Florida Attorney General Bill McCollum suffered another setback Thursday when a judge denied his motion for rehearing in the Shapiro & Fishman foreclosure investigation. Last week, the law firm of Shapiro & Fishman, which has offices in Tampa and Boca Raton, won a motion to quash a subpoena. The subpoena sought information on the firm’s foreclosure practices, alledging the firm manufactured documents to speed up the foreclosure processes. McCollum is investigating four of the largest foreclosure law firms in the state over their foreclosure filing practices. Gerald F. Richman, attorney for Shapiro & Fishman, said he welcomes the judge’s decision.  “They don’t have the right to use the Florida Deceptive and Unfair Trade Practices as a fishing expedition,” he said.
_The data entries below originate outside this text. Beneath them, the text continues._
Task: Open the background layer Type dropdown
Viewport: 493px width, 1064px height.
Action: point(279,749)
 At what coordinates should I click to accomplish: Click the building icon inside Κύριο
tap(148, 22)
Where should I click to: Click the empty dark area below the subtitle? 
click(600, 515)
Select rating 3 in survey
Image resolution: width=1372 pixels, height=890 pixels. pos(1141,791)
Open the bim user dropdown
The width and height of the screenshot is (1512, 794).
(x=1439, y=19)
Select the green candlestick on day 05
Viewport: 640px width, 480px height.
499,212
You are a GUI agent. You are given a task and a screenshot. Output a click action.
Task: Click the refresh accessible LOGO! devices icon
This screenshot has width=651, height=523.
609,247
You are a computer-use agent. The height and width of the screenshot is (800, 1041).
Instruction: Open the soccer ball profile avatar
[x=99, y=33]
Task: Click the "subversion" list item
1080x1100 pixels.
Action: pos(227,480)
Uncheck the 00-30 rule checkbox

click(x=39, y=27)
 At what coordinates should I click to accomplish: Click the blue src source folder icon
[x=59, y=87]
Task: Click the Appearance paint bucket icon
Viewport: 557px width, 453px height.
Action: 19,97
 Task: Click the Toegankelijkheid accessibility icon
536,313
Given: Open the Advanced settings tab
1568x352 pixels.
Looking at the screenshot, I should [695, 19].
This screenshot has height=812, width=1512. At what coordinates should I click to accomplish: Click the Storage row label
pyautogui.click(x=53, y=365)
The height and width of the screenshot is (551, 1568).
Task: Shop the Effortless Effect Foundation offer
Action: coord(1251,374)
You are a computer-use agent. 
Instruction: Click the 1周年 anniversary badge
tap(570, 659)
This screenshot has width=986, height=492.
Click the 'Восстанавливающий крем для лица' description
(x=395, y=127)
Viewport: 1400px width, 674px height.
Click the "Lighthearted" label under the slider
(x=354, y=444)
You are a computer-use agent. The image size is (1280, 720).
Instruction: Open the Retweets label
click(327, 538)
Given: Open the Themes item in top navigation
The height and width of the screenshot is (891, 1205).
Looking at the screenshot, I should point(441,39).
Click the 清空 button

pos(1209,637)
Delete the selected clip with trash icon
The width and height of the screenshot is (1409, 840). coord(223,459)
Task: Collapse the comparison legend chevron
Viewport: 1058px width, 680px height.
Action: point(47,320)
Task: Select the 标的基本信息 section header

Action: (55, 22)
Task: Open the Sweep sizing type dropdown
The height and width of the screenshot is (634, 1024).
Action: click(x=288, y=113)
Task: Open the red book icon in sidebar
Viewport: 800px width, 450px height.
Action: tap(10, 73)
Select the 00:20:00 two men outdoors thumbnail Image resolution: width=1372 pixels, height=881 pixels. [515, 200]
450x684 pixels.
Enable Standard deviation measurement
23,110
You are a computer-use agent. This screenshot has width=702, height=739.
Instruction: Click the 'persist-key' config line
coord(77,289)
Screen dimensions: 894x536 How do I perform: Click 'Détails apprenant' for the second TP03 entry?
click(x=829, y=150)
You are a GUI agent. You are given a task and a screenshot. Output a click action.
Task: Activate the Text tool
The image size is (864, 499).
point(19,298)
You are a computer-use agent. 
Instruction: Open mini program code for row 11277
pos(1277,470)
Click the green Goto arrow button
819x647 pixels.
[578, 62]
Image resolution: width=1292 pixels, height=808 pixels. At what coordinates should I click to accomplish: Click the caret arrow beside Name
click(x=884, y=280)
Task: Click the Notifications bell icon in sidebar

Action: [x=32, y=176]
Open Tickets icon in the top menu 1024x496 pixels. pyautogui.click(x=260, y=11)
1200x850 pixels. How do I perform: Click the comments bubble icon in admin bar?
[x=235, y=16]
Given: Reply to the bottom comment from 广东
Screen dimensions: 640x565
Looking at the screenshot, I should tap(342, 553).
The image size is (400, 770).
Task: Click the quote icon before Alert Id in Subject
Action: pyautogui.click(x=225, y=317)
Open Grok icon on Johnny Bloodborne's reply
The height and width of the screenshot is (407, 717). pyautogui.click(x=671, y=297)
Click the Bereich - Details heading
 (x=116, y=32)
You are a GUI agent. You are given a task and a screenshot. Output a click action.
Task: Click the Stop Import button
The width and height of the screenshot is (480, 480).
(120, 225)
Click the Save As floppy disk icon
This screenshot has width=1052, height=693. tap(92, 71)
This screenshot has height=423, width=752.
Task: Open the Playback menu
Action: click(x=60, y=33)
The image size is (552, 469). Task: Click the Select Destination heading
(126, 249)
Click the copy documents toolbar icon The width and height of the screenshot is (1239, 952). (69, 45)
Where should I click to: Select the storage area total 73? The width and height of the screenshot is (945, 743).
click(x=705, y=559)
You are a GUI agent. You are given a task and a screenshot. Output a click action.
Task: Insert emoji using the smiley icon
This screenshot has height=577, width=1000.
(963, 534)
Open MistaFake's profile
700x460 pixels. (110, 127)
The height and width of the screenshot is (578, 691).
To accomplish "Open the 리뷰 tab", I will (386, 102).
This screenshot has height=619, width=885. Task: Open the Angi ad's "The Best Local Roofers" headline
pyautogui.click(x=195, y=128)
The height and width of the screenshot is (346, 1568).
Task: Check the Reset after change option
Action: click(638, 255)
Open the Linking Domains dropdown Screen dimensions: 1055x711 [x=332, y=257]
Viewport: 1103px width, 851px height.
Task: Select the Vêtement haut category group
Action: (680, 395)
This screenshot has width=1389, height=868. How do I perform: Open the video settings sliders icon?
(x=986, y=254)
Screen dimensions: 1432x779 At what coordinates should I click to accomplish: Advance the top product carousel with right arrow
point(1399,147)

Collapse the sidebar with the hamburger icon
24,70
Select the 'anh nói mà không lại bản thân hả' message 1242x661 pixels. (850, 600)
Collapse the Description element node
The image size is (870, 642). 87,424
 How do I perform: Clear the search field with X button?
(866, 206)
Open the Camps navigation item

Palm Beach County Circuit Court Judge Jack Cox ruled that the attorney general used the “wrong tool” by relying on the deceptive trade act to get the kind of data the AG was requesting in the subpoena. The deceptive trade act is a state civil statute and was passed as a protection for consumers. Shapiro & Fishman‘s motion to quash pointed out that the law firm’s clients are the lender, not the homeowner. And the act provides for civil remedies, not criminal penalties. Judge Cox also ruled that the act had no application to lawyers or law firms. Ryan Wiggins, communications director for the AG’s office, said the attorneys in the office were discussing the ruling and weighing their options. She also said that the Florida AG is a civil agency. The U.S. or state attorney would have to investigate a criminal action. Judge Cox quashed the AG’s subpoena last week. In his ruling, he said the Florida Supreme Court was the proper venue for lawyer misconduct. Sarah Mueller is an editorial assistant with HousingWire.